Show, from the entries below, every line in which "computer" appears.

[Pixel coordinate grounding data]
┌────────
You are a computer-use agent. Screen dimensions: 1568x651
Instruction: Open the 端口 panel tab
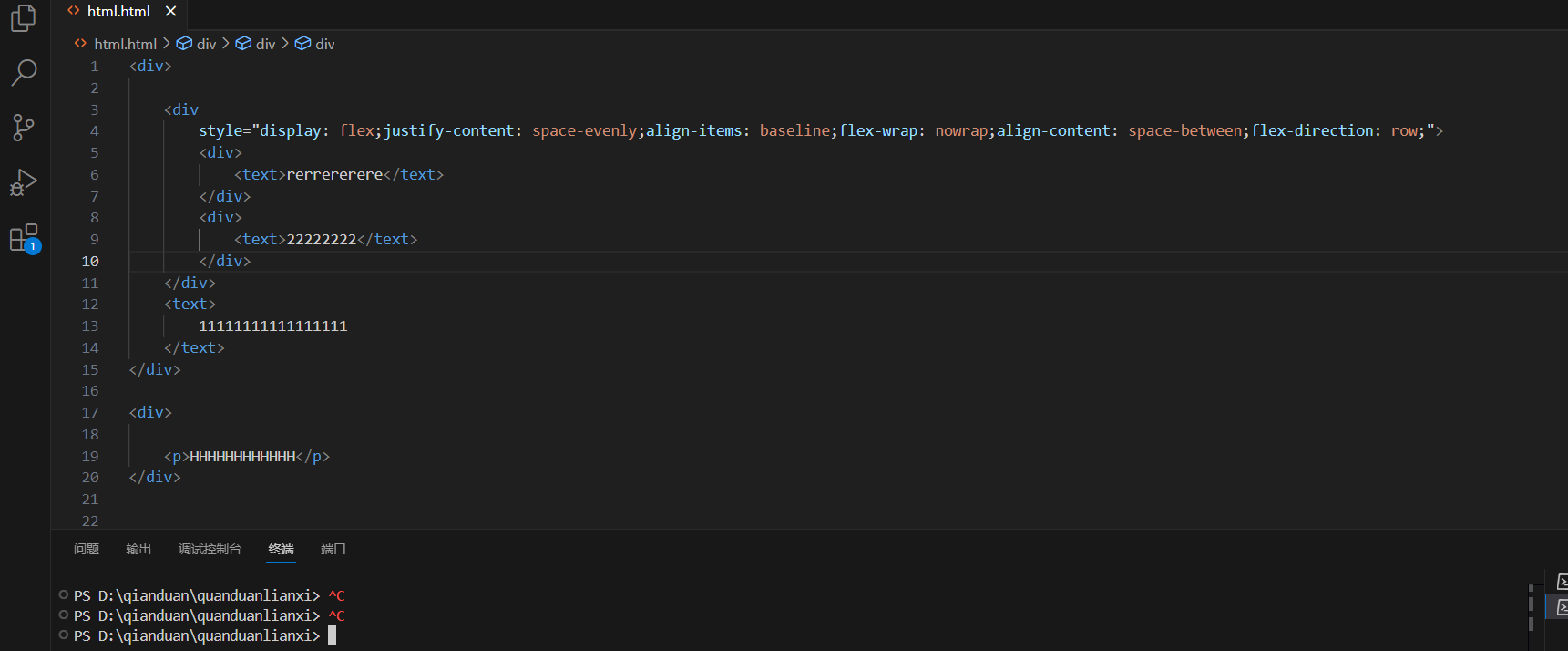[333, 549]
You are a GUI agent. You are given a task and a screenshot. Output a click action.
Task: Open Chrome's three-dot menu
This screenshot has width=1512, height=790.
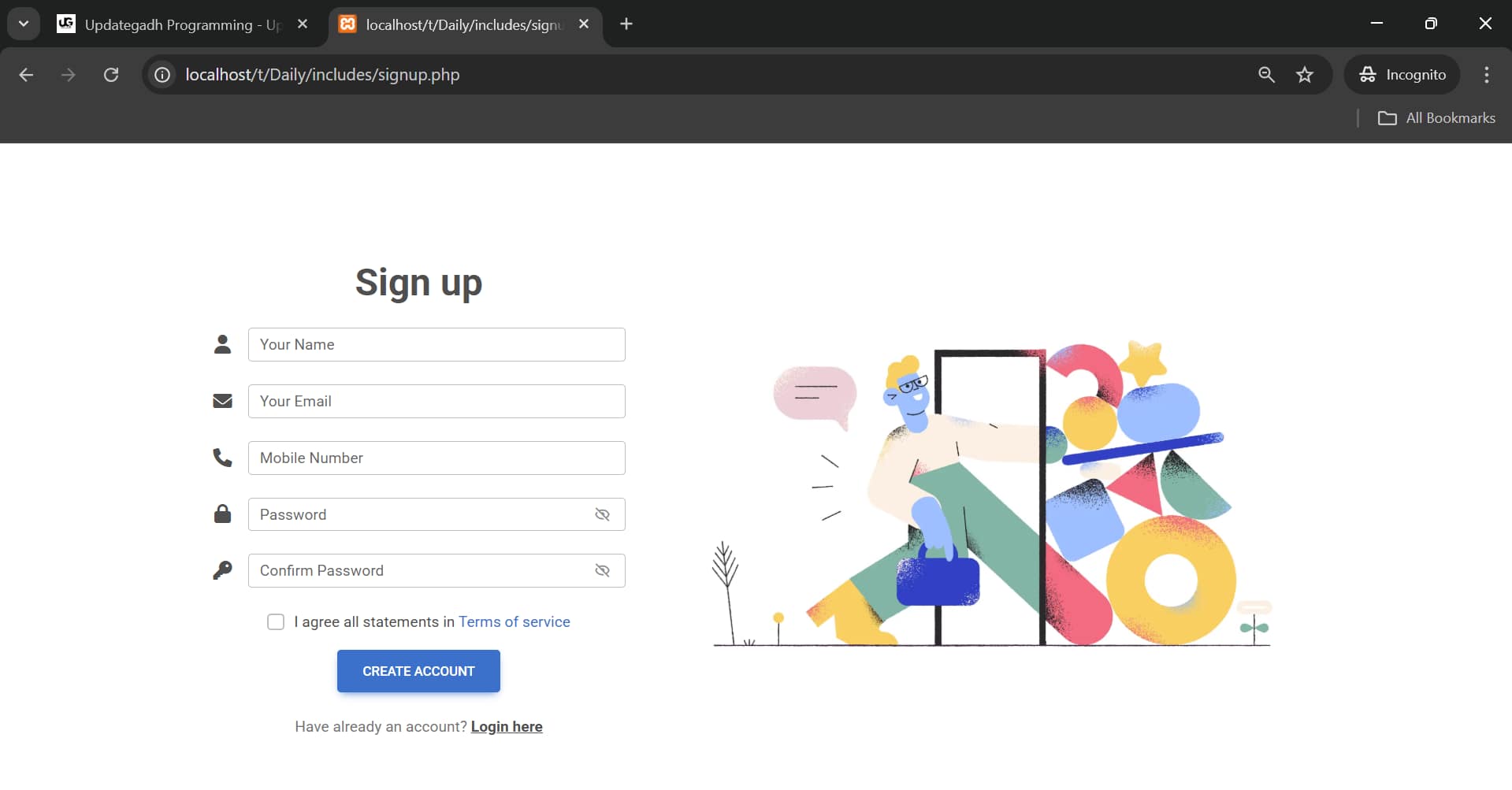[x=1486, y=75]
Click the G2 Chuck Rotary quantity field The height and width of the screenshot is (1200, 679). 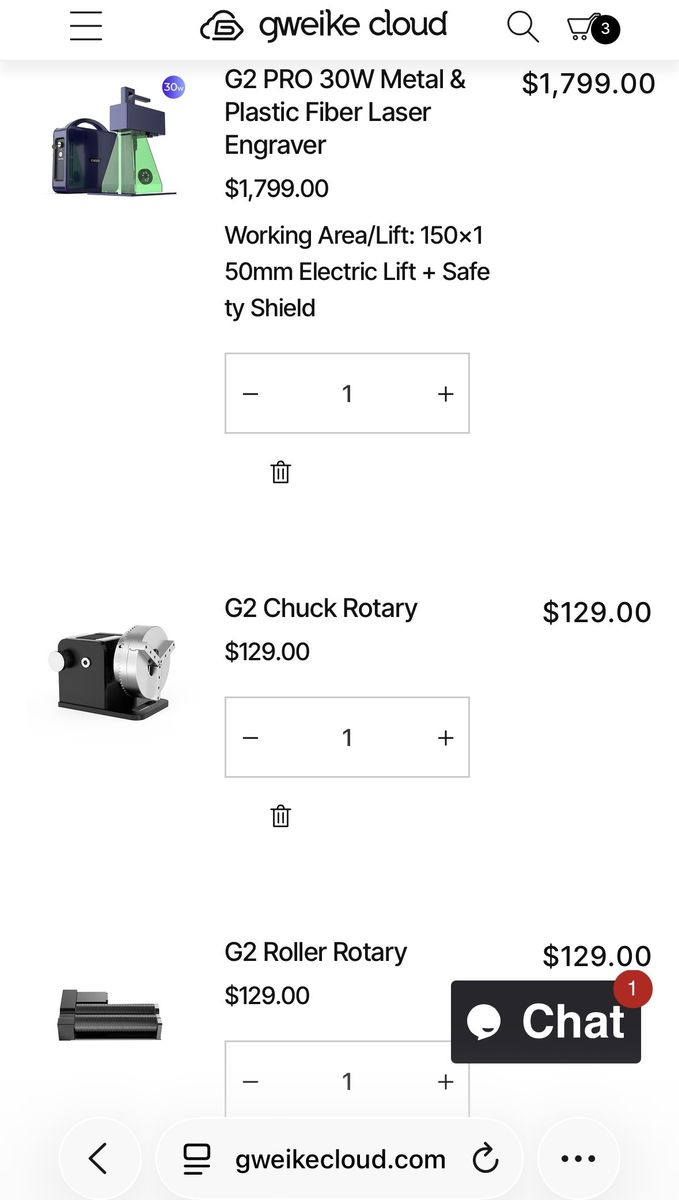[x=347, y=738]
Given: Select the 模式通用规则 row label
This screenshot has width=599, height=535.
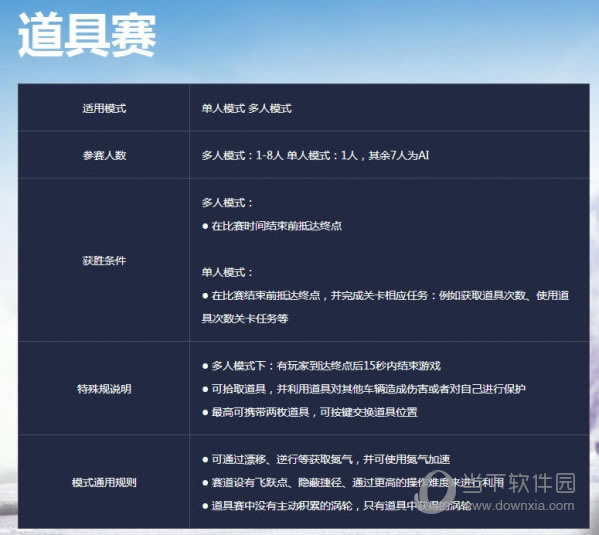Looking at the screenshot, I should [x=104, y=482].
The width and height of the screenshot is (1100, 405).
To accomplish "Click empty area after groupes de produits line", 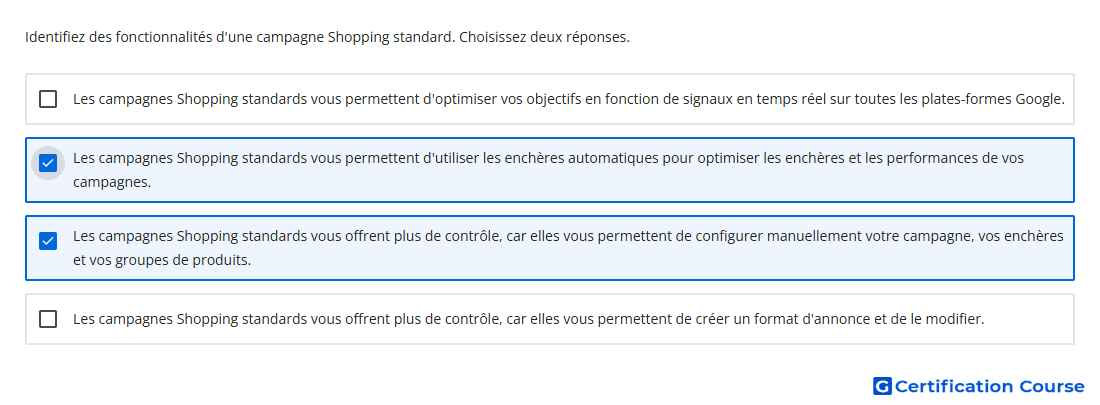I will [x=659, y=260].
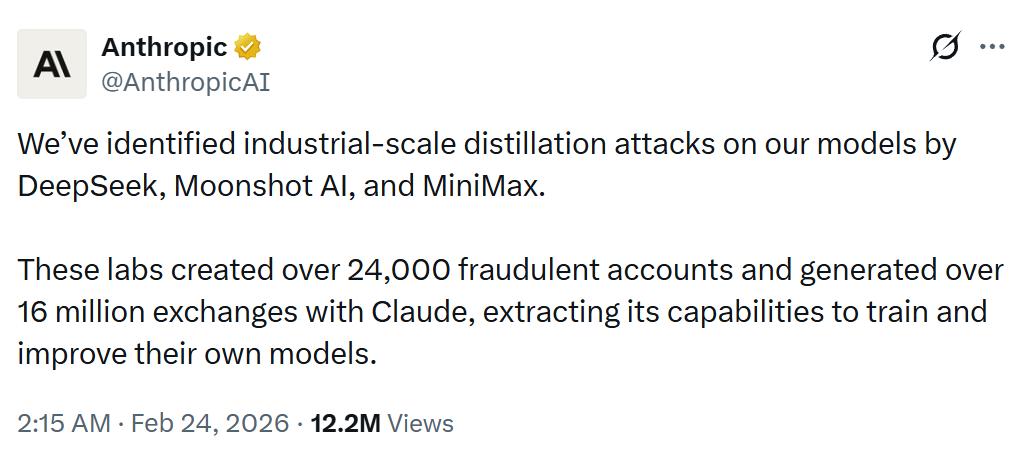Click the word industrial-scale
The image size is (1031, 467).
[x=354, y=144]
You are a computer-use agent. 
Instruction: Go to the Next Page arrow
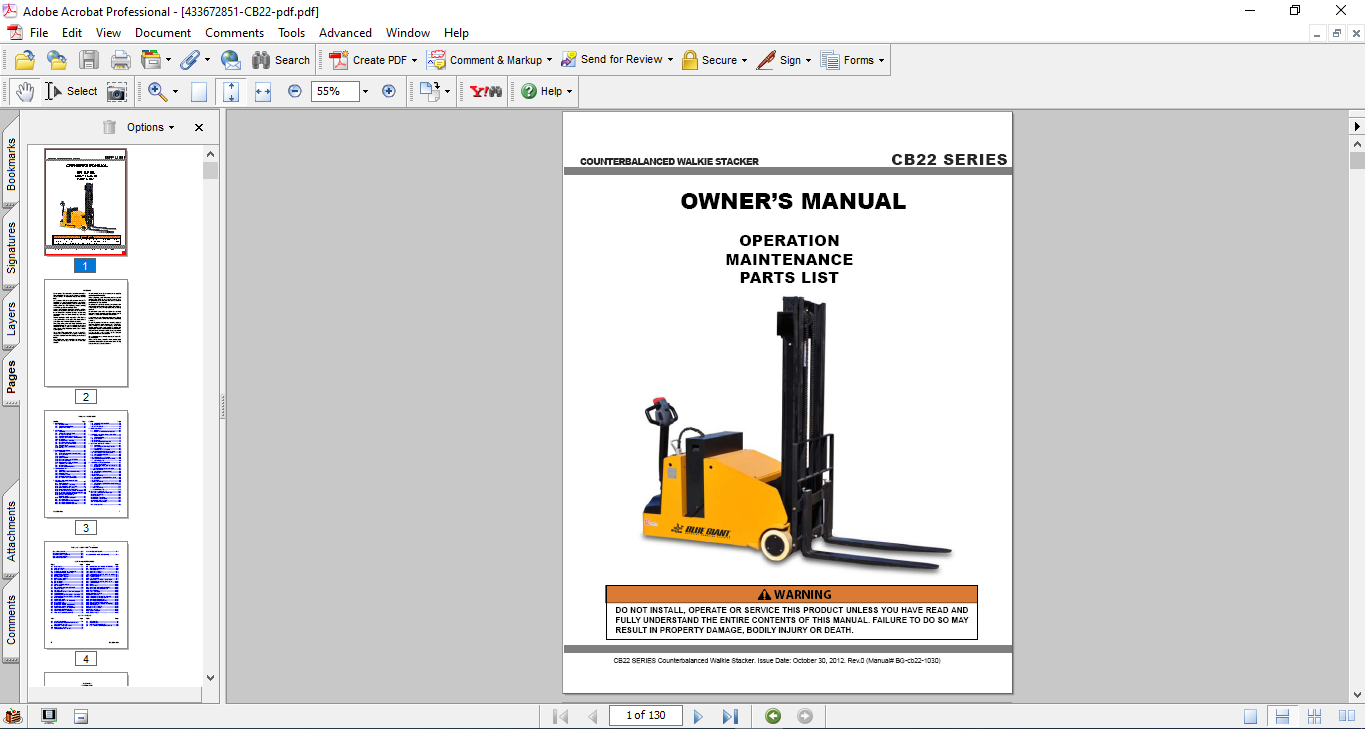point(698,716)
└────────
Exercise solution »
You are a computer-use agent. Screen dimensions: 1568x651
You are a computer-use agent. 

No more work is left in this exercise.